Verbatim copy, pictures excluded: every line from the one with "You are a computer-use agent. Image" through the final line of the data below, and no other line.

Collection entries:
▬▬▬▬▬▬

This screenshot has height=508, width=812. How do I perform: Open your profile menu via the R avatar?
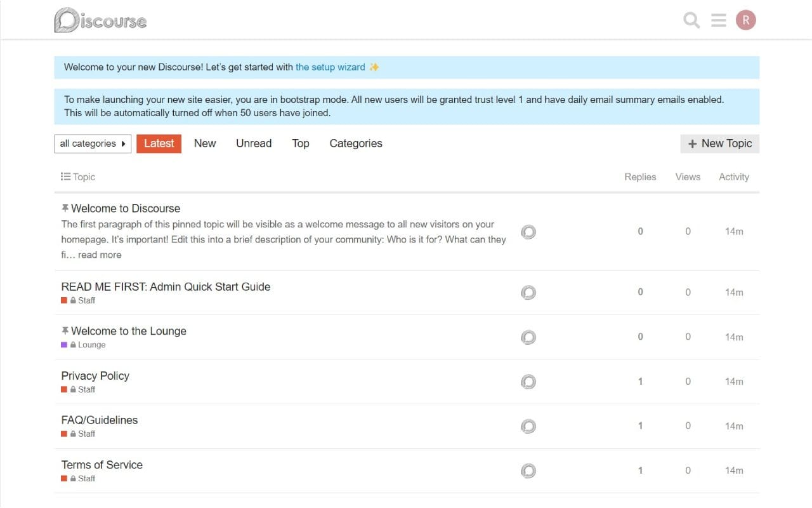(745, 20)
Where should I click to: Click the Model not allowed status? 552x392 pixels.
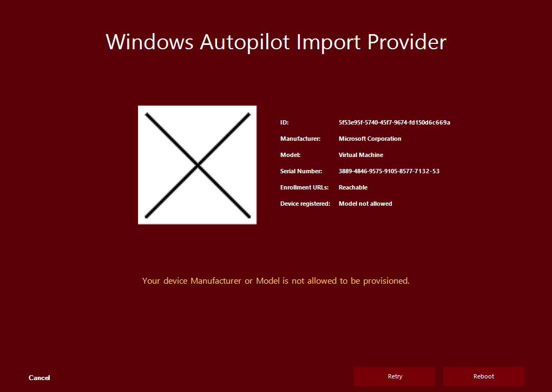pos(365,204)
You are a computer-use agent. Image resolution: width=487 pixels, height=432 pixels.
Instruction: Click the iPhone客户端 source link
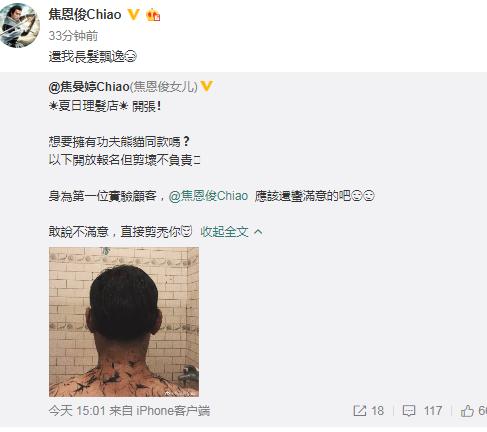coord(173,411)
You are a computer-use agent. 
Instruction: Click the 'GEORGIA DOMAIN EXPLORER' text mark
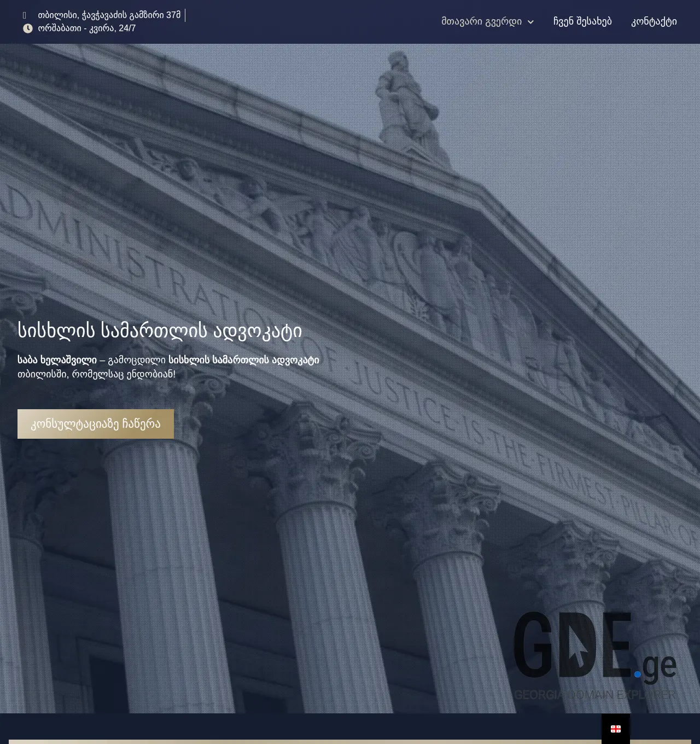click(x=595, y=694)
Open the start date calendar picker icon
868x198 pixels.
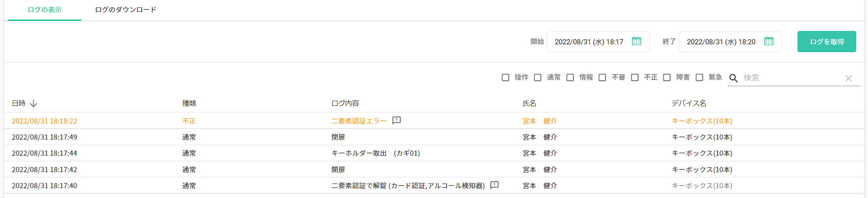[637, 41]
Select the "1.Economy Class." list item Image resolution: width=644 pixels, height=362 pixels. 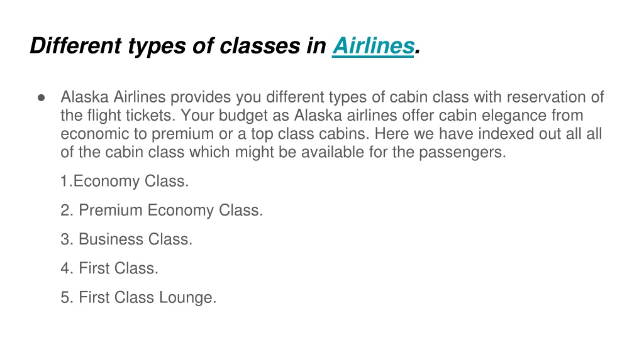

▬▬▬▬▬▬

● Result of this exercise:
You are a computer-use agent. Image resolution: width=487 pixels, height=432 pixels.
Instruction: Click the iPhone客户端 source link
coord(173,411)
You are a computer-use agent. 
Instruction: Click the 'GEORGIA DOMAIN EXPLORER' text mark
click(x=595, y=694)
Open the start date calendar picker icon
868x198 pixels.
[637, 41]
Select the "1.Economy Class." list item Image resolution: width=644 pixels, height=362 pixels. 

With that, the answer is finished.